The Chauvin verdict is in, will be read in open court between 4:30 and 5.
They DO call it Murder!!!
Murder in the Second Degree,amd the Third Degree.
Manslaughter, too, And Bail REVOKED!
THANK GOD!!!
ROT IN HELL is trending on Twitter.
…..
I hadn’t allowed myself to expect this outcome. I’m relieved.
It’s a strange sensation, isn’t it? We’re so used to the gaslighting, it feels like even such a clear-cut, egregious case would also go all dumpster fire on us, too.
Tbh, that’s DEFINITELY been the feeling in the air here, too.
Last night, I ran across a thread over on Twitter, with a ton of Mpls folks, where the original poster said something like, “Hey MSP Twitter, how’re y’all doing? Reply by .gif”

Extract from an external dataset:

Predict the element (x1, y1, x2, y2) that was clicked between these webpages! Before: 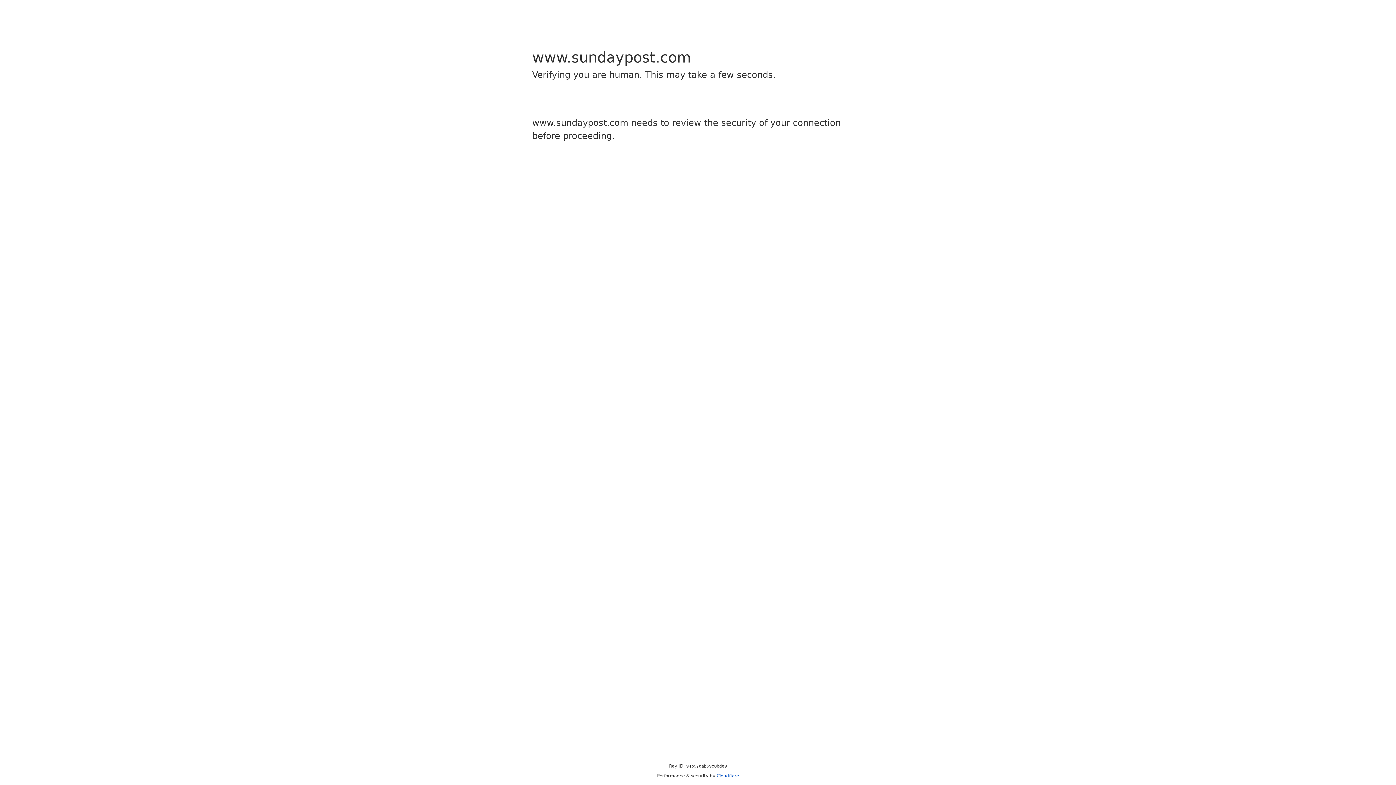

And the VAST majority of them were on the nature of this
https://tenor.com/view/daffy-duck-looney-tunes-nervous-gif-3572003
I hope you and your community rest a little easier tonight, knowing that at the very least accountability is possible as a first step toward transformative justice.
Tbh, the vibe around Uptown was noticeably different in feel, tonight, than it has been in days.
The pressure-release valve thing i mentioned elsewhere really IS what it feels like💖
We KNOW this fixes none of it. But it *does* bring some measure of Justice (much like the settlement), for George Floyd’s family.
His murderer WILL be locked up, and not walking free.
It can never make up for the loss of George’s life.
But it’s an ok start toward us doing the right thing & making it so that other families don’t suffer the kind of loss that theirs has.
Same, Hannibal, SAME!
I was afraid it would be *maybe* the 3rf degree Murder, and the Manslaughter charge…
I am SO glad they came back that fast, AND with all 3💖💖💖
Dang, I forgot all about Stuff White People Like. Right down in the memory hole with Perez Hilton.
And legal eagles, why would Maxine Waters’ comments be considered grounds for appeal/overturning the conviction? It’s literally just one person’s opinion? Maybe sequester the jury next time, it was kind of a big deal…
I read that article yesterday and was not expecting it to lead off with Stuff White People Like. I wonder what
MorganChristian Lander is up to now? Presumably, someone handed him a TV writing gig once the blog folded. [ETA: I looked it up and, yup: TV, specifically producing for Black-ish…which…,…,…]On Maxine Waters: Firstly, I’m no legal eagle, nor legal pheasant. It’s weak, but it seems the argument would be that a non-sequestered jury may have been privy to Waters’s call to “protesters to ‘stay on the street’ and ‘get more confrontational’ if former Minneapolis police officer Derek Chauvin is acquitted in the killing of George Floyd” and, perhaps, hearing that would have influenced the jurors to convict Chauvin, fearing more rioting if they didn’t. If that were true, then perhaps in appeals efforts they would try to declare this a mistrial It’s speculative crap, but it’s not as though Chauvin’s present and future defense has anything better to rely upon, apart from perhaps claiming incompetent or negligent legal representation on their own part.